Great waitress

magda mayas - piano, laura altman - clarinet, monika Brooks - accordion

From 2008 Laura Altman and Monika Brooks' duo excited the Sydney experimental scene, (of which they were important contributors), with quiet, ambiguous, ephemeral music - they treated duration as if it were precious.

Spawned from the Splinter Orchestra (splitrec 17), and mutated by current viruses, Altman's clarinet and Brook's accordion fused, not with lines, but with pools of sound, coexisting in an ecology that had no clear beginning or end - a calmly focussed, infinite field. As such, it was a seminal Sydney impro project.
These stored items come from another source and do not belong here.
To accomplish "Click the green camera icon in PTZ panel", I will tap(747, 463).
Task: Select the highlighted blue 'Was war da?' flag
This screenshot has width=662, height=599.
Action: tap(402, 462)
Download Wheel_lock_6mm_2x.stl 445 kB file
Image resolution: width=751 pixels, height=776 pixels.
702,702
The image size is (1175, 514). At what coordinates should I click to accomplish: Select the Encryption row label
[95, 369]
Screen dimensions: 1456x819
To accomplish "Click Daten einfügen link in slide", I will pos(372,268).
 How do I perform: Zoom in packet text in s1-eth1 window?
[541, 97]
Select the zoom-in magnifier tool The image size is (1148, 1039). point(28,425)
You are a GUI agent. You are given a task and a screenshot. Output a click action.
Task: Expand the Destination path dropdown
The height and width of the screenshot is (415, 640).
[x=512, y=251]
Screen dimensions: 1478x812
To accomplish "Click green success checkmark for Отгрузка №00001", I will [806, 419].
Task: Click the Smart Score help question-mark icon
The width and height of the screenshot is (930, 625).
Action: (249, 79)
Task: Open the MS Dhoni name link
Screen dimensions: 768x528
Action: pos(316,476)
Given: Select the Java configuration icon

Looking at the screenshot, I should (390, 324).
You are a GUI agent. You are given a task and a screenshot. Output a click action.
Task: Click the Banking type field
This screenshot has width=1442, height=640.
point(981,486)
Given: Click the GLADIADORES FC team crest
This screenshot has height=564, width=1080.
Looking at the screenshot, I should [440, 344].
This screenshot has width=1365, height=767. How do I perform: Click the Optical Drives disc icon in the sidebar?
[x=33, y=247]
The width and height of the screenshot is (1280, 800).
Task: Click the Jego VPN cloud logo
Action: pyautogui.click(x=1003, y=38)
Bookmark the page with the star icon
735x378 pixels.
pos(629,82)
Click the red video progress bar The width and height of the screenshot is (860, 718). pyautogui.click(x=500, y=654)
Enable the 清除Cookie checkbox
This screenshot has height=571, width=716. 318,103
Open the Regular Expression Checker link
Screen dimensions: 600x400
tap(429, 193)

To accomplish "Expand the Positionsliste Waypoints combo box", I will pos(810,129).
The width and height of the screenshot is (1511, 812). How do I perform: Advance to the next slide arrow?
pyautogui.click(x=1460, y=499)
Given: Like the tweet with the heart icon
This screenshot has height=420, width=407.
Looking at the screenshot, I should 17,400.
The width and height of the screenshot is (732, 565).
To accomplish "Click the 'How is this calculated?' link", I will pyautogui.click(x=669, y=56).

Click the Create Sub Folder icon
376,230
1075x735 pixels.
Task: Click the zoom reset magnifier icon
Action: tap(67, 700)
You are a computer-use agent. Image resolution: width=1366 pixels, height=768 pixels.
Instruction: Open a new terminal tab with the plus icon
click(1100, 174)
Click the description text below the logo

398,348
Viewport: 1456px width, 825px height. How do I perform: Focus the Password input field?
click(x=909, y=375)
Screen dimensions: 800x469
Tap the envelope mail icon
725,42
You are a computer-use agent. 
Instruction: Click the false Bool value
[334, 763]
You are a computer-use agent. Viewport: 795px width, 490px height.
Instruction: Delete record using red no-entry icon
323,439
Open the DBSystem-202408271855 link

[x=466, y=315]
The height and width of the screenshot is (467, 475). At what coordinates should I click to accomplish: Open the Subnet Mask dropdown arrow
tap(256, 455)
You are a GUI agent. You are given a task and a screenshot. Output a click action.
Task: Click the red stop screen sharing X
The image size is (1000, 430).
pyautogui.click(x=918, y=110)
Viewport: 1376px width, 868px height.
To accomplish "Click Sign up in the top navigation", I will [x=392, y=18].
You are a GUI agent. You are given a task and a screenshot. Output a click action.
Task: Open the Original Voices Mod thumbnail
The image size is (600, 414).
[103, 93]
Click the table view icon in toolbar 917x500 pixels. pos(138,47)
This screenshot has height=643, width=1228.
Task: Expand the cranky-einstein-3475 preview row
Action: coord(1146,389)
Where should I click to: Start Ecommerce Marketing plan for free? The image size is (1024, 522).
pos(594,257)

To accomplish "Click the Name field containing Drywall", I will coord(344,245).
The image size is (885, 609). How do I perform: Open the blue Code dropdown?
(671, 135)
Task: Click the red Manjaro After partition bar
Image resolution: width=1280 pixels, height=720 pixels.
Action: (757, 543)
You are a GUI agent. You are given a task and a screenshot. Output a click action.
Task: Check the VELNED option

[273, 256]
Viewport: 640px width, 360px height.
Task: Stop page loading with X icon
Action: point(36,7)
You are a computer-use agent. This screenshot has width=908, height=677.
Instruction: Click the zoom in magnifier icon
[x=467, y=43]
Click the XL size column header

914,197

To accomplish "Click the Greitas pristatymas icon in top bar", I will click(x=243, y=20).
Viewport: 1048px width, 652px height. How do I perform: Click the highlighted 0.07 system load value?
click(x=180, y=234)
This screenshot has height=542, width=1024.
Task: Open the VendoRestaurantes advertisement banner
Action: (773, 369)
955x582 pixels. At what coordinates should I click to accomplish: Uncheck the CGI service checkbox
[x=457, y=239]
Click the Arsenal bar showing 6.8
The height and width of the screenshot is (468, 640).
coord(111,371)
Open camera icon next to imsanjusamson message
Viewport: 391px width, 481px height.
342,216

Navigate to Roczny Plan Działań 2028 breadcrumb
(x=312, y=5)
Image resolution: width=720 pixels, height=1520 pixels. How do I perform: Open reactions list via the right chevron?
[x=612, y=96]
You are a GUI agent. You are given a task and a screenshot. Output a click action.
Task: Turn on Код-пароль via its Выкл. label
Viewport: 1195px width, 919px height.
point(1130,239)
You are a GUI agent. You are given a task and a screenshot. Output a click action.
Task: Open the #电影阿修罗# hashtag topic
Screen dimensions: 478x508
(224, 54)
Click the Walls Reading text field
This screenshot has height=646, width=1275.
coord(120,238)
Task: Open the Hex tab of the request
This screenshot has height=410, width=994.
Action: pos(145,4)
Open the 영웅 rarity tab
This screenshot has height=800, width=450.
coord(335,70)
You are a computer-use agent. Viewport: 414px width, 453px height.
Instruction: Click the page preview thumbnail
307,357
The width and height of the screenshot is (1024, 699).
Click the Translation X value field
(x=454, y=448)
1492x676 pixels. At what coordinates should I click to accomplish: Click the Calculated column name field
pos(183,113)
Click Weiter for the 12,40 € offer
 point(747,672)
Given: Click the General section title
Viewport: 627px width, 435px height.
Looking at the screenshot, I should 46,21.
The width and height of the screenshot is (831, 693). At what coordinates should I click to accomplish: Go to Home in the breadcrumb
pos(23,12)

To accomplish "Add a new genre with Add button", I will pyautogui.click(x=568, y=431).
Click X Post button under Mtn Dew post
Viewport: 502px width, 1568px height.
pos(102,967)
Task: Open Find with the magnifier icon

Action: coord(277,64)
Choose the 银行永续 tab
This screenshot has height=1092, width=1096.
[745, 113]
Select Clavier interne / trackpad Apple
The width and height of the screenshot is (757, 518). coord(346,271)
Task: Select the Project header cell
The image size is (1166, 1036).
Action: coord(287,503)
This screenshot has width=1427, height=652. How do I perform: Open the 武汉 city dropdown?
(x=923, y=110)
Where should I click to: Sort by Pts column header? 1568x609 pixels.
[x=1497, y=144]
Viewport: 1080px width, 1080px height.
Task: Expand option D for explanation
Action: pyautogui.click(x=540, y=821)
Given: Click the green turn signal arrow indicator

In January 2009 the Berlin-based pianist Magda Mayas collaborated with them on a memorable performance at Sydney's Now now Festival. Mayas injected not only an array of startling sounds, but insistent motion to contrast the stasis.

Two years later they reconvened as a band for an intense period - a return appearance at the 2011 Now now Festival, gigs around Sydney, the SoundOut Festival Canberra and finally this studio session.

Great Waitress initially possessed a dual processor - the long durations and static patience of the duo and Mayas's compulsion for change. This created a vital rub - there was an edge between these world views. But as they evolved over this period, this duality splintered into multiplicity.

Altman burrows in, shunning overt virtuosity - innovative without ever pulling focus.
Brooks surrounds, filling in holes, creating connections, placing tones without reference to clichéd modules – 'melody' and 'harmony' are terms that she will make us all rethink.
They both enter and exit by stealth, making the threshold latent with energy.
Mayas is vitality and violence - interjecting, creating new nodes, often armed with two or three simultaneous streams.

If the duo suggested an infinite field then the collective conjures forces that make the music genuinely cosmic.
Multiplicity emerges in Great Waitress through virtuosic collective listening, and creates a unique lucidity. This is intricate, complex music – but as the last track shows, they can also converge to make the monumental.